Герцогиня отправилась здороваться с новопришедшими. Мистер
Херд, обращаясь к дону Франческо, заметил:
-- Вон тот ваш немолодой коллега -- у него необычное лицо.
-- Наш приходской священник. Неколебимый христианин!
Тонкие губы "парроко", его клювоватый нос и маленькие, как
бусины, глазки обличали в нем анахорета, если не маньяка.
Подобно холодному сквозняку, он перепархивал из комнаты в
комнату, отказываясь от каких-либо напитков и не решаясь даже
цветочка понюхать, не испытать чрезмерного удовольствия. За
воздержанность и суровость повадок его нередко называли
Торквемадой. Называли, разумеется, разбиравшиеся в подобных
вещах собратья-священники, а не простые люди, которым слово
"Торквемада" внушало, да и то в самом лучшем случае, мысль о
соленом пудинге. Ради защиты веры Торквемада способен был на
любые жертвы, сколь угодно огромные. По-средневековому
ограниченный, он был единственным на Непенте человеком, который
позволил бы распилить себя на кусочки во имя Божие -- никто
иной не согласился бы даже на временные неудобства ради столь
умозрительной причины. Он славился воздержанностью, которая
отличала его от всех остальных священников и более чего бы то
ни было обеспечивала ему всеобщую неприязнь. Откровенно
чувственных местных жителей воздержанность "парро ко"
раздражала до такой степени, что они позволяли себе отпускать
оскорбительные замечания насчет его телесного здравия и
рассказывать про него всякие пакостные истории, клянясь в их
правдивости и приводя в подтверждения статистические данные.

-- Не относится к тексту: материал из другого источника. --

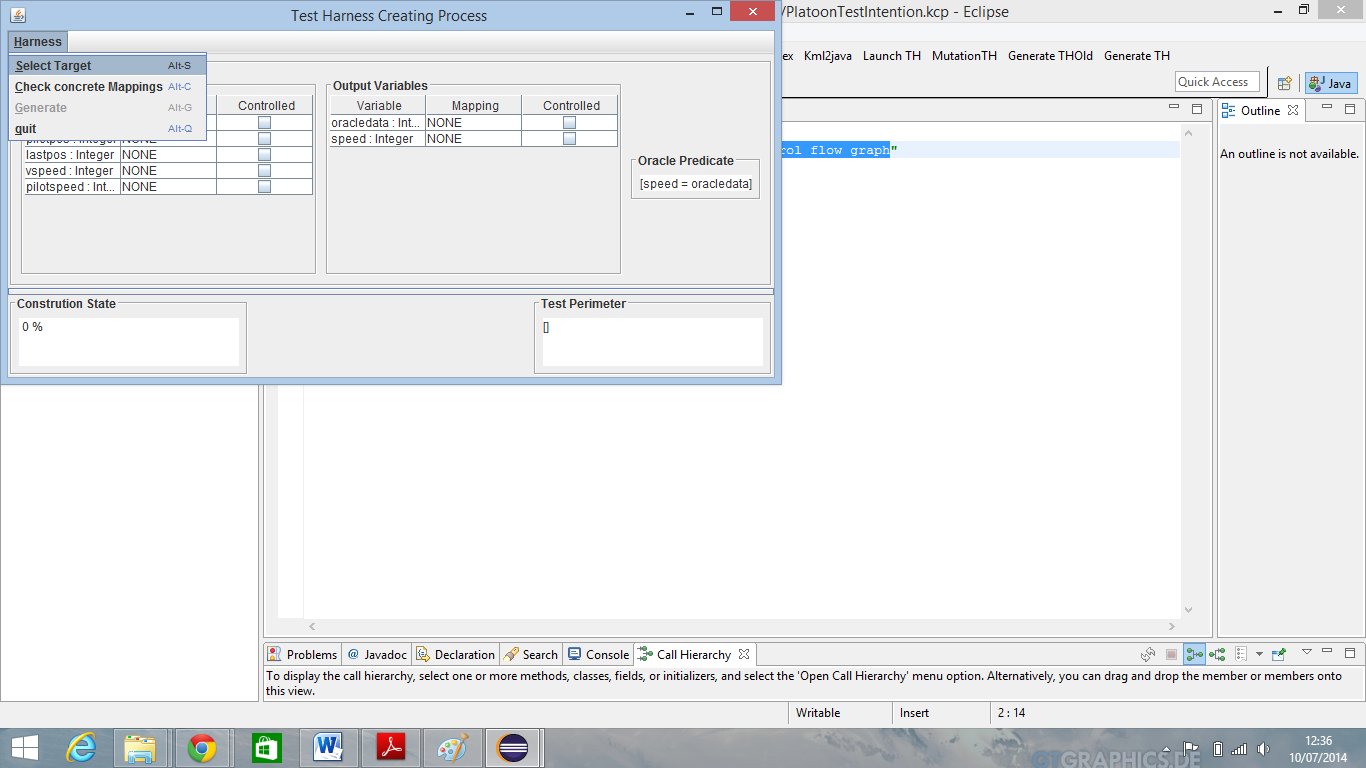The width and height of the screenshot is (1366, 768).
Task: Collapse the open Harness menu
Action: 38,42
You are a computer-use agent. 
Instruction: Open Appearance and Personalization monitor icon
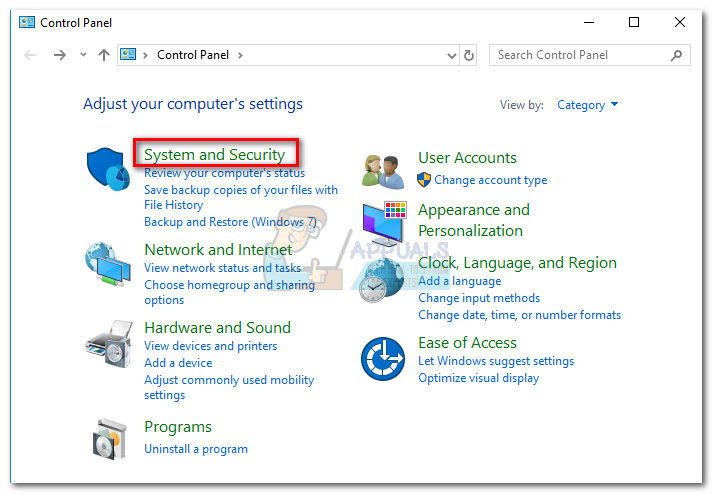(383, 220)
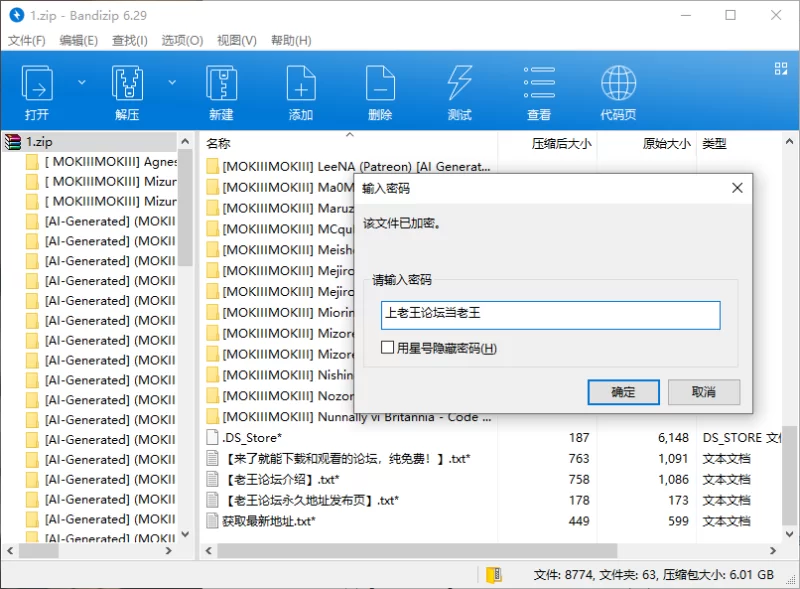Click the Extract (解压) toolbar icon
The image size is (800, 589).
pyautogui.click(x=127, y=84)
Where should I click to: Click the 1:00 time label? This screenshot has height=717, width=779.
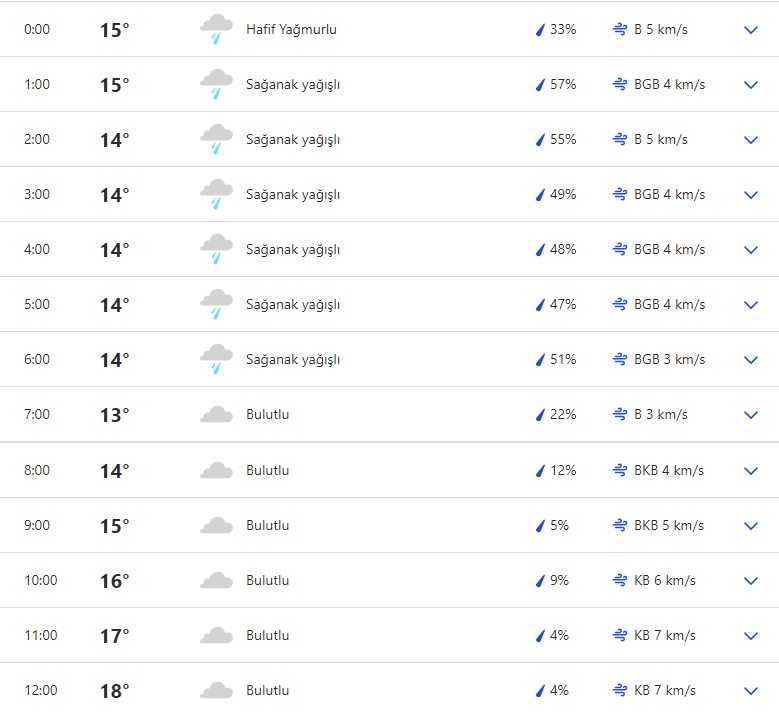click(37, 85)
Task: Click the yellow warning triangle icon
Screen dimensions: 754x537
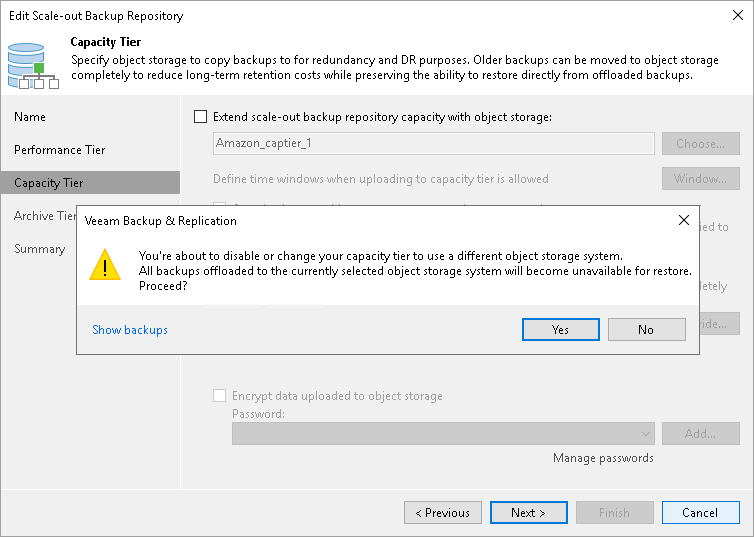Action: click(x=104, y=264)
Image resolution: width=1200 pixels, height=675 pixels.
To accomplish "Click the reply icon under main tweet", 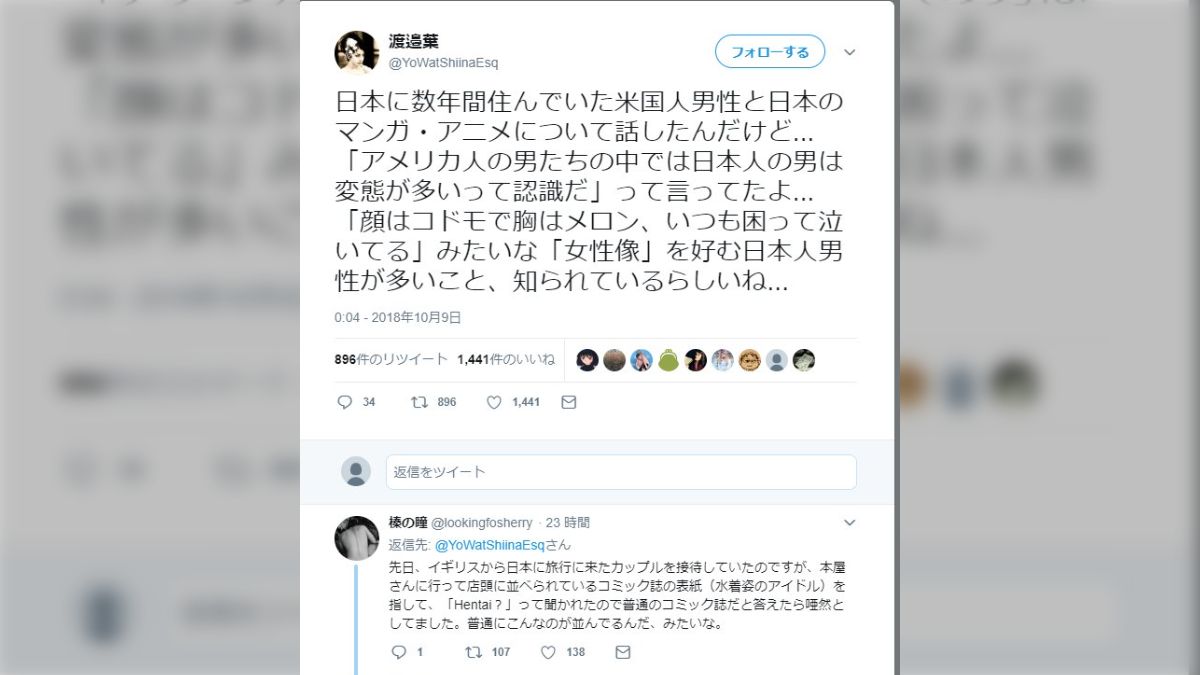I will (345, 402).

Среди прочего говорилось, что всякий раз, как ему удавалось
выпросить у богатого иностранца деньги на предполагаемую
починку приходского органа, он прикарманивал их, исходя из
принципа, что воздержанности должно начинаться дома да там же и
кончаться. Его преданности матери, сестрам и даже далеким
родичам никто не отрицал. Было также определенно известно, что
семейство "парроко" не из богатых.
Из соседнего зальца донесся струнный звон, как будто в нем
заиграли на арфе. Общество понемногу потянулось в том
направлении. Мистер Кит был уже там. Он сидел рядом с госпожой
Стейнлин, которая, будучи сама неплохой музыканткой,
самозабвенно вслушивалась в игру мистера Мулена. Когда
наступила пауза, мистер Кит сказал:
-- Как бы мне хотелось хоть что-то в этом понимать. Моя
неспособность воспринимать музыку, госпожа Стейнлин, раздражает
меня ужасно. Я готов отдать почти все человеку, который сможет
доказать мне, что я слышу не последовательность бессмысленных
шумов, а нечто иное.
-- Возможно, вы просто немузыкальны.
-- Это не должно мешать мне понимать чувства таких людей,
как вы. Мне не музыкальность нужна. Мне нужно понять, что тут к
чему. Нужно знание. Объясните мне, почему вам это нравится, а
мне нет. Объясните...
Вновь полились звуки.
-- Ах! -- сказала Герцогиня, -- какое чудесное andante con
brio!
Затем, как только музыка стала громче, она принялась
шептаться с доном Франческо, обсуждая тему, всегда бывшую для
нее предметом недоумения.
-- Как бы мне хотелось узнать, -- говорила она, -- отчего
это наш парламентский представитель, коммендаторе Морена,
никогда не навещает Непенте. Разве он не обязан время от
времени показываться своей пастве -- я хотела сказать,
избирателям? А праздник в честь Святого Додекануса -- чем не
возможность для этого? Его появление могло бы сокрушить
вольнодумцев. Каждый год он обещает приехать. И каждый год нас
подводит. Почему так?
-- Ничего не могу сказать, -- ответил священник. --
Видимо, у этого животного других дел невпроворот.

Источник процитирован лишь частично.